Sexual Harassment at DC Comics

DC recently let go the long-time editor of its Vertigo line, which has seen a catastrophic sales slump. This brought back to the limelight an old issue with another editor, Eddie Berganza, who’s stayed at DC despite multiple sexual harassment allegations (not that there’s a connection between the two). Heidi McDonald says DC sources have confirmed the rumor that when Berganza was Superman editor, no women could work in the Superman office — and points out the unlikelihood of anyone tolerating a “no men in the office” rule.
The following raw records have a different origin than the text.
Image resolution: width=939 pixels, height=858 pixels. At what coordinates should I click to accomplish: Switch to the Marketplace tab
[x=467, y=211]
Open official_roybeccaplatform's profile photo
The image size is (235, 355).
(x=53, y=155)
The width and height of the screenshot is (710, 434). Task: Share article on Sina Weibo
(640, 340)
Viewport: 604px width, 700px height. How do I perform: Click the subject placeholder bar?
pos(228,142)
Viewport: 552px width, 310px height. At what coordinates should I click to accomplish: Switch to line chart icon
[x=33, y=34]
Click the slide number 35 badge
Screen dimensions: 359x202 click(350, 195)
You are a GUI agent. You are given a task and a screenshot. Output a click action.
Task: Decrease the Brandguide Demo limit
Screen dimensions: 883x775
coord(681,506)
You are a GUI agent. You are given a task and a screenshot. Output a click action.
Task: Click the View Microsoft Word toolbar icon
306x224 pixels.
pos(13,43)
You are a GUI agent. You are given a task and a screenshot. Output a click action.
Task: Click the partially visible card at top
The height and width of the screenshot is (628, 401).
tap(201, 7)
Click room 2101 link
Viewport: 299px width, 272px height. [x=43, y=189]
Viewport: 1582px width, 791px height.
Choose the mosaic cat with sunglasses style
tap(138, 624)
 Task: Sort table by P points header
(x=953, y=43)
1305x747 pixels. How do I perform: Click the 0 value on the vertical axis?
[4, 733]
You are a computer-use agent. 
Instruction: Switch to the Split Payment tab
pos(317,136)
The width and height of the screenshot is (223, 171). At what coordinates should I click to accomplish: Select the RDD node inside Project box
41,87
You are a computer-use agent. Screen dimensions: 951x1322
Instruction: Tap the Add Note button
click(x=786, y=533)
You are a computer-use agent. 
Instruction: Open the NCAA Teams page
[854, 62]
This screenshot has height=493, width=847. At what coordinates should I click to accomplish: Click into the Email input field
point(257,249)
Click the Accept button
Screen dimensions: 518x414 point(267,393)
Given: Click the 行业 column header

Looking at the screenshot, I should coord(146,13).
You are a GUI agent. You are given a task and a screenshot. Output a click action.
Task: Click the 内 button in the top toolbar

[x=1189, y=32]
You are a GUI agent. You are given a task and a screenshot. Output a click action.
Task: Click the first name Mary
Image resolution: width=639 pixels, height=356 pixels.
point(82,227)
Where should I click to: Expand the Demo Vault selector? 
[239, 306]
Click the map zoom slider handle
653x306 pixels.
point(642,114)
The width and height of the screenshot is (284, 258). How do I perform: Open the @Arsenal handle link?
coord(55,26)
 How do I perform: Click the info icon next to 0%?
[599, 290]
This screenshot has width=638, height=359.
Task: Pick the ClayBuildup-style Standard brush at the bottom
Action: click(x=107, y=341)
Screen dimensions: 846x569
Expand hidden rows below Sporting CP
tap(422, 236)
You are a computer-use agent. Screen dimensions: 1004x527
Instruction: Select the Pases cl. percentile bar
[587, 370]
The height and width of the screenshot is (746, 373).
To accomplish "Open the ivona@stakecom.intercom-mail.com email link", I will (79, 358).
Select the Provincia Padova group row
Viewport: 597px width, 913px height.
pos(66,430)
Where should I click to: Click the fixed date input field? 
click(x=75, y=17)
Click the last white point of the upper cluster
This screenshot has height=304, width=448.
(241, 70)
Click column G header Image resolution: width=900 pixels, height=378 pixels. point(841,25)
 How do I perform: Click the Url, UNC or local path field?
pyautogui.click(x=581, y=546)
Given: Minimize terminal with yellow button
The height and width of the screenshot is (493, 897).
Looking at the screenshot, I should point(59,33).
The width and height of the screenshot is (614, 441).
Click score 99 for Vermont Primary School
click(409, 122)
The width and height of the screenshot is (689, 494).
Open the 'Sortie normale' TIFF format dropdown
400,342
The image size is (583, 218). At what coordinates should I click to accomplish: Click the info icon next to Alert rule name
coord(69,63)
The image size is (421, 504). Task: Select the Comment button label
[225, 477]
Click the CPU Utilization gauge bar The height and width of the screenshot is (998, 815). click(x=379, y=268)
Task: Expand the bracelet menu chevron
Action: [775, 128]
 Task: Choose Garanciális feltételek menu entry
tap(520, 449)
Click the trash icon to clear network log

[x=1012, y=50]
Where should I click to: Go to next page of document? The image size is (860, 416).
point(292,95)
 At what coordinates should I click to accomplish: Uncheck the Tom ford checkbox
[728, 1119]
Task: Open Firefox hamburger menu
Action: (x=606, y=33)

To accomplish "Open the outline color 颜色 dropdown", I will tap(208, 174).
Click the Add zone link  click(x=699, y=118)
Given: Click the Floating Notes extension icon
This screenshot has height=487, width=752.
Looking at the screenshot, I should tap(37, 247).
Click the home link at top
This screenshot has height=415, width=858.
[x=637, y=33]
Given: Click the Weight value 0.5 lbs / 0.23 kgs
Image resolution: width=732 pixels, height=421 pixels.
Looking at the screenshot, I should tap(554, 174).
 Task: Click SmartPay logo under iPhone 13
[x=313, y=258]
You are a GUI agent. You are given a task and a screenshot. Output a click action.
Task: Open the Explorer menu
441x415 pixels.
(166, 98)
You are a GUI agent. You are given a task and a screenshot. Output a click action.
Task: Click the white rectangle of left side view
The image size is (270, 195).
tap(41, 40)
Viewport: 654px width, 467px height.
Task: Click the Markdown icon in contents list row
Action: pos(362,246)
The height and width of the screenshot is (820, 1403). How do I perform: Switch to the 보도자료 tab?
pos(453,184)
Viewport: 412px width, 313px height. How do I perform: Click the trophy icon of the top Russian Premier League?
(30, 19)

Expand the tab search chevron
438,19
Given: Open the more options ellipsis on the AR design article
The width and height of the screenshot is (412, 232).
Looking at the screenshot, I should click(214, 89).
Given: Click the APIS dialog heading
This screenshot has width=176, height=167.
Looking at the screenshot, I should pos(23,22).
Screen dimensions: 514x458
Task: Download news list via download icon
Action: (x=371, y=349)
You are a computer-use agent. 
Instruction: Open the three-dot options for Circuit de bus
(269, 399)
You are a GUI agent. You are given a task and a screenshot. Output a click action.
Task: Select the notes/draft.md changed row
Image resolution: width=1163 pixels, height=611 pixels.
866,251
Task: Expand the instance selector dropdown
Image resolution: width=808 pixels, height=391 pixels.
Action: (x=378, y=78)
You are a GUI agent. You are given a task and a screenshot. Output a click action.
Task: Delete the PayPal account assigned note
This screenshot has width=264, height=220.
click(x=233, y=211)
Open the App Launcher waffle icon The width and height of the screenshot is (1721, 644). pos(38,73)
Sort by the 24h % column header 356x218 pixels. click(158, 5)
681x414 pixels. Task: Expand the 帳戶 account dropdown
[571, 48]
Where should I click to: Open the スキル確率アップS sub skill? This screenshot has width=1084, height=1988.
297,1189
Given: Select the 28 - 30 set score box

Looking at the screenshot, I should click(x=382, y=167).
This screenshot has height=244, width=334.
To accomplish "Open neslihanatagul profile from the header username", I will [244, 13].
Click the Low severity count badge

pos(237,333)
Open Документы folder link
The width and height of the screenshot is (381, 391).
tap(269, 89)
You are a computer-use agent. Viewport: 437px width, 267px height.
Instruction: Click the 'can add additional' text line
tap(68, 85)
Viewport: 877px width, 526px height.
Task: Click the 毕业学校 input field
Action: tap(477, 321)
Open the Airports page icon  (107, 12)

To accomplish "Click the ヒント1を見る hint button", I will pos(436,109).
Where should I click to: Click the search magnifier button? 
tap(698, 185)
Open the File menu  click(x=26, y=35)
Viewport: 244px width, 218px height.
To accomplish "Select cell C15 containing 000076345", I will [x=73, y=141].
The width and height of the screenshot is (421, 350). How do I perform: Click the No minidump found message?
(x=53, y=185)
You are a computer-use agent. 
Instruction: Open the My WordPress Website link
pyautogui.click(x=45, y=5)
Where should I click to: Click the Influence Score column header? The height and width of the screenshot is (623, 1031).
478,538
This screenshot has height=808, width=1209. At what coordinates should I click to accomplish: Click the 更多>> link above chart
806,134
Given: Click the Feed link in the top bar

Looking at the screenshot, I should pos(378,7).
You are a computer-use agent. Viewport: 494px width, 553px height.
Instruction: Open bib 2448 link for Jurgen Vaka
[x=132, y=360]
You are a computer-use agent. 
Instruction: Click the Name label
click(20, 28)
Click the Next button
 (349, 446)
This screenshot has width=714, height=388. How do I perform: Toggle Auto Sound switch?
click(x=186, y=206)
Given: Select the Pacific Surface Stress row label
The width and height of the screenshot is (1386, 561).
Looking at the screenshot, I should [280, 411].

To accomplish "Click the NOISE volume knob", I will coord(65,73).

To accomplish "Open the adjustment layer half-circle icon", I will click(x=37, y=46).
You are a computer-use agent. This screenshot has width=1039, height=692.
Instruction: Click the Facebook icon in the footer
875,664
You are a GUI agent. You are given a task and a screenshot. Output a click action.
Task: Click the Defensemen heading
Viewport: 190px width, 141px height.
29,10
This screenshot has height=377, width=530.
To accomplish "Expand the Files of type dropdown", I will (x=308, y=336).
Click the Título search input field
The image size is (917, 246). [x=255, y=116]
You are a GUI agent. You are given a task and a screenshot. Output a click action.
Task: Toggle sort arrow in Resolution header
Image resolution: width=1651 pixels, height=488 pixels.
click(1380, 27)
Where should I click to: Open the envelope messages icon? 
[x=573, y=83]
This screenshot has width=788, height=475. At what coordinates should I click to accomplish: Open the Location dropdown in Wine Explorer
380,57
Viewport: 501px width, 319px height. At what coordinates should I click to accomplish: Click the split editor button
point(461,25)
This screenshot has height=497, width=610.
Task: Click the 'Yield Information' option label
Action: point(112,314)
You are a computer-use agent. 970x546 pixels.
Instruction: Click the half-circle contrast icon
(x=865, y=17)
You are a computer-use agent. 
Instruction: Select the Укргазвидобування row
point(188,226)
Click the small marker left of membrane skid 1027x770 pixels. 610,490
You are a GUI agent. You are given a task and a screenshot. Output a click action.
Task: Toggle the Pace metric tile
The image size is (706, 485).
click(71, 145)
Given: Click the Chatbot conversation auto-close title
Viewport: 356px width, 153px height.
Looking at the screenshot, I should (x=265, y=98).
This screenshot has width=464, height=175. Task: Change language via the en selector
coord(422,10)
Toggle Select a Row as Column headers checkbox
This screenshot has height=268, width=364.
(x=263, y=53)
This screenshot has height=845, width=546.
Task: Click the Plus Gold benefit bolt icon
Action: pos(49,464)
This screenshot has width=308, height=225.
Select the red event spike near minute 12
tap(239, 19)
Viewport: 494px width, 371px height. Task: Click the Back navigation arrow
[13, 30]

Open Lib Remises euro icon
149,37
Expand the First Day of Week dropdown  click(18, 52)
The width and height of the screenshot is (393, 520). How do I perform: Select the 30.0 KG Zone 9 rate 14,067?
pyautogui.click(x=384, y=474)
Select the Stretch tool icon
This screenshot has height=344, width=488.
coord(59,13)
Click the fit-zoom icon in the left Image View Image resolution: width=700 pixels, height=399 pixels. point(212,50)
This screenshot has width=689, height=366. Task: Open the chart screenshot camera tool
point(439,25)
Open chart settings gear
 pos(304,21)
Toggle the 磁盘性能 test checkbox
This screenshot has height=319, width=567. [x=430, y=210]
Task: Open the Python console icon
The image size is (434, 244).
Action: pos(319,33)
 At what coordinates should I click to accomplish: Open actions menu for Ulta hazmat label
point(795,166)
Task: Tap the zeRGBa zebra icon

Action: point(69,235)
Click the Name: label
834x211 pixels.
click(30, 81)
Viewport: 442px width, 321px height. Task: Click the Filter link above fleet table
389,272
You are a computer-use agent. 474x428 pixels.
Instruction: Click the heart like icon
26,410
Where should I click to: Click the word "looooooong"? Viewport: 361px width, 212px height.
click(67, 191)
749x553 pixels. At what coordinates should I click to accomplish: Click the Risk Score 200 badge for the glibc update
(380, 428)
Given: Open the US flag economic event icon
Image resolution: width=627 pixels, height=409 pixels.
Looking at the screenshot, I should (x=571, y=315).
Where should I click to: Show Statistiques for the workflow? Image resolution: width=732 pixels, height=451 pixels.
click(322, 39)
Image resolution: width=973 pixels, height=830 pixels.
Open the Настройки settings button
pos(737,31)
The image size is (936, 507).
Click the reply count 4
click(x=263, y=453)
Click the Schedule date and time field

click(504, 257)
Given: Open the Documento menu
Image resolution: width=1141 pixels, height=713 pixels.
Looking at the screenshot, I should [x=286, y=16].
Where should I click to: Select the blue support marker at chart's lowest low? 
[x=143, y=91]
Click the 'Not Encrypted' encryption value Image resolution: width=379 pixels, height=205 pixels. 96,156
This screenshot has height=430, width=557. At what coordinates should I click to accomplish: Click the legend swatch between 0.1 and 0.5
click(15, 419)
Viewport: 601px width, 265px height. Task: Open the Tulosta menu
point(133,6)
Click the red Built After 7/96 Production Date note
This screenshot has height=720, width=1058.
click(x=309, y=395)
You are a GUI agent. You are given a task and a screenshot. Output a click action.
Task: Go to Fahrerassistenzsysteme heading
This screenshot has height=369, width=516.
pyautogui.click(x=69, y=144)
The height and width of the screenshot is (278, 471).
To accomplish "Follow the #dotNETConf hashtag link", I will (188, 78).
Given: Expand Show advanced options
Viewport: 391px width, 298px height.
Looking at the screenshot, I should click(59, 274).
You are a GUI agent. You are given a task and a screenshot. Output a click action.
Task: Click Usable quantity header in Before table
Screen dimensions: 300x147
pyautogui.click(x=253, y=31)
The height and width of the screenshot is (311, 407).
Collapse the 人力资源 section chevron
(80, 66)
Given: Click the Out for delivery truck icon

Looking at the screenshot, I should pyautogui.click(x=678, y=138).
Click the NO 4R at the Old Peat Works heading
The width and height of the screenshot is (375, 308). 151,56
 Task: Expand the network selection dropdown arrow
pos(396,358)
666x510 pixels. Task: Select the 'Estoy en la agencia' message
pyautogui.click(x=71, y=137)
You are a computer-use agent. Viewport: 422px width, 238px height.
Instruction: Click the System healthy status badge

McDonald has also written more broadly about sexual harassment in comics, including stories about longtime DC editor Julius Schwartz (which is disappointing to me, as I love his comics work over the years, but I don’t doubt that it’s true).

There is nothing terribly surprising in this. Organizations in these cases have an ugly tendency to protect their own — and “their own” is invariably the person with authority or seniority, not the low-ranked employee. This is not particularly a comics thing: all organizations protect their own, from the Catholic Church to the military. But that’s no excuse.

Leave a comment

Filed under Comics, Politics, Undead sexist cliches

Undead sexist cliches: strong women are unbelievable women (#SFWApro)

941228

(Art uncredited, all rights to current holder)

Sara C. Roethle discusses an article by one Nathan Albertson arguing that The Force Awakens‘ Rey is completely ridiculous and so are all other female fighters in fiction (Wonder Woman, Ripley, Black Widow, etc.) Albertson quotes the Bible saying things like “weak as women” which proves therefore women are weaker than men. And a woman just can’t beat up a man, anyway. And besides, women just shouldn’t do stuff like that (the same argument John C. Wright has made). It’s unfeminine, and denies the fundamental difference between the sexes: men are most manly when they protect the woman, woman is most feminine when she lets the man be the boss. And besides, doesn’t the fact movies keep making the men the real heroes and showing women worrying about having boyfriends and kids prove that even Hollywood knows what women are really like?

Roethle makes good points about the fact a trained woman can indeed take down a man, and that Rey is no more ridiculous in a fight than if Finn were doing the same things. I recommend reading her piece, but I’ll add a couple more points:

•Lots of women have been formidable fighters. Mary Read and Anne Bonney were pirates. Women cross-dressed as men to fight in the Revolutionary War, the Civil War and countless European wars. Russian women worked as everything from snipers to fighter pilots (the “Night Witches”). The amazons of Dahomey (women selected as the king’s elite royal guard).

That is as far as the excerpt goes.